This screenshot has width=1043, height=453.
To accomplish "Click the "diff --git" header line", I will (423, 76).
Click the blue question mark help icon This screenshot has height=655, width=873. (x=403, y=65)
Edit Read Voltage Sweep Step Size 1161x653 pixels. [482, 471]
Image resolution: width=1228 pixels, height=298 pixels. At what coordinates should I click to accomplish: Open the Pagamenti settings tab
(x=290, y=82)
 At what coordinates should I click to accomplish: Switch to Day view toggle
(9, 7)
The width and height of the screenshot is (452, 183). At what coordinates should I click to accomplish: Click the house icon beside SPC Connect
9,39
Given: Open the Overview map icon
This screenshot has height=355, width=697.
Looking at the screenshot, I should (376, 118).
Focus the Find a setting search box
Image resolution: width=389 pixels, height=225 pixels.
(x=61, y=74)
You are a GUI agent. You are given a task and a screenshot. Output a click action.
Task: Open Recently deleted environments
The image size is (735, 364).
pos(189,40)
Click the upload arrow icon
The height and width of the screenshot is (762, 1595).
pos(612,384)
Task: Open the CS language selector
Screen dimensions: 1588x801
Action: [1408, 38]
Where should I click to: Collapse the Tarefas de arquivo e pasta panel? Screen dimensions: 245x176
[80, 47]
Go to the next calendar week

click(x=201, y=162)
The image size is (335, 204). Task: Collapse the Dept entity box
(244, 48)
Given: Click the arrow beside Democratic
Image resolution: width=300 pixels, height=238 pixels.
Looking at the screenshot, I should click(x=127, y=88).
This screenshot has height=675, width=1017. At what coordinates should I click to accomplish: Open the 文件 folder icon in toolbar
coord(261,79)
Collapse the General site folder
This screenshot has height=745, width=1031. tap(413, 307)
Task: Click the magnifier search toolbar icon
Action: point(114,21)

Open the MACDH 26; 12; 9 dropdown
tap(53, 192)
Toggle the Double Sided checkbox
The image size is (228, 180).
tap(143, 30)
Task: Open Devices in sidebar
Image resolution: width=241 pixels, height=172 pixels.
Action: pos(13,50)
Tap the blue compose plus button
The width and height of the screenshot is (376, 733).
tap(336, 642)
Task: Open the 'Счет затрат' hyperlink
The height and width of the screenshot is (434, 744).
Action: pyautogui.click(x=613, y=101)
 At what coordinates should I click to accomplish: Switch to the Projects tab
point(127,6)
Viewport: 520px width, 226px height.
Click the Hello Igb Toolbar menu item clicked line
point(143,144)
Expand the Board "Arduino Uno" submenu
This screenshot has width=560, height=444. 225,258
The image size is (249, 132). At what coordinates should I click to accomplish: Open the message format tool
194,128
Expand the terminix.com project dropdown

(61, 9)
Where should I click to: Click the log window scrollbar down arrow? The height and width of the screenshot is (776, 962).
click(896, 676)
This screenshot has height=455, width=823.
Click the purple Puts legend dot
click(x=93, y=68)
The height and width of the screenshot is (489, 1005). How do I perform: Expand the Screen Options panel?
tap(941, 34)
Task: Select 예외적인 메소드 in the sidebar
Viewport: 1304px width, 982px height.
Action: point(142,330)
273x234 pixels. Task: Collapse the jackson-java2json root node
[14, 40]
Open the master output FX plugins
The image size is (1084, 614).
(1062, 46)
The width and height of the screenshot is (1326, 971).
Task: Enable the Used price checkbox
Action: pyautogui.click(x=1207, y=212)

Instructions to follow:
Starting with the first record, copy everything through the final one exactly.

Answer space:
This screenshot has width=1043, height=453.
To accomplish "Click the "diff --git" header line", I will (423, 76).
Click the blue question mark help icon This screenshot has height=655, width=873. (x=403, y=65)
Edit Read Voltage Sweep Step Size 1161x653 pixels. [482, 471]
Image resolution: width=1228 pixels, height=298 pixels. At what coordinates should I click to accomplish: Open the Pagamenti settings tab
(x=290, y=82)
 At what coordinates should I click to accomplish: Switch to Day view toggle
(9, 7)
The width and height of the screenshot is (452, 183). At what coordinates should I click to accomplish: Click the house icon beside SPC Connect
9,39
Given: Open the Overview map icon
This screenshot has height=355, width=697.
Looking at the screenshot, I should (376, 118).
Focus the Find a setting search box
Image resolution: width=389 pixels, height=225 pixels.
(x=61, y=74)
You are a GUI agent. You are given a task and a screenshot. Output a click action.
Task: Open Recently deleted environments
The image size is (735, 364).
pos(189,40)
Click the upload arrow icon
The height and width of the screenshot is (762, 1595).
pos(612,384)
Task: Open the CS language selector
Screen dimensions: 1588x801
Action: [1408, 38]
Where should I click to: Collapse the Tarefas de arquivo e pasta panel? Screen dimensions: 245x176
[80, 47]
Go to the next calendar week

click(x=201, y=162)
The image size is (335, 204). Task: Collapse the Dept entity box
(244, 48)
Given: Click the arrow beside Democratic
Image resolution: width=300 pixels, height=238 pixels.
Looking at the screenshot, I should click(x=127, y=88).
This screenshot has height=675, width=1017. At what coordinates should I click to accomplish: Open the 文件 folder icon in toolbar
coord(261,79)
Collapse the General site folder
This screenshot has height=745, width=1031. tap(413, 307)
Task: Click the magnifier search toolbar icon
Action: point(114,21)

Open the MACDH 26; 12; 9 dropdown
tap(53, 192)
Toggle the Double Sided checkbox
The image size is (228, 180).
tap(143, 30)
Task: Open Devices in sidebar
Image resolution: width=241 pixels, height=172 pixels.
Action: pos(13,50)
Tap the blue compose plus button
The width and height of the screenshot is (376, 733).
tap(336, 642)
Task: Open the 'Счет затрат' hyperlink
The height and width of the screenshot is (434, 744).
Action: pyautogui.click(x=613, y=101)
 At what coordinates should I click to accomplish: Switch to the Projects tab
point(127,6)
Viewport: 520px width, 226px height.
Click the Hello Igb Toolbar menu item clicked line
point(143,144)
Expand the Board "Arduino Uno" submenu
This screenshot has width=560, height=444. 225,258
The image size is (249, 132). At what coordinates should I click to accomplish: Open the message format tool
194,128
Expand the terminix.com project dropdown

(61, 9)
Where should I click to: Click the log window scrollbar down arrow? The height and width of the screenshot is (776, 962).
click(896, 676)
This screenshot has height=455, width=823.
Click the purple Puts legend dot
click(x=93, y=68)
The height and width of the screenshot is (489, 1005). How do I perform: Expand the Screen Options panel?
tap(941, 34)
Task: Select 예외적인 메소드 in the sidebar
Viewport: 1304px width, 982px height.
Action: point(142,330)
273x234 pixels. Task: Collapse the jackson-java2json root node
[14, 40]
Open the master output FX plugins
The image size is (1084, 614).
(1062, 46)
The width and height of the screenshot is (1326, 971).
Task: Enable the Used price checkbox
Action: pyautogui.click(x=1207, y=212)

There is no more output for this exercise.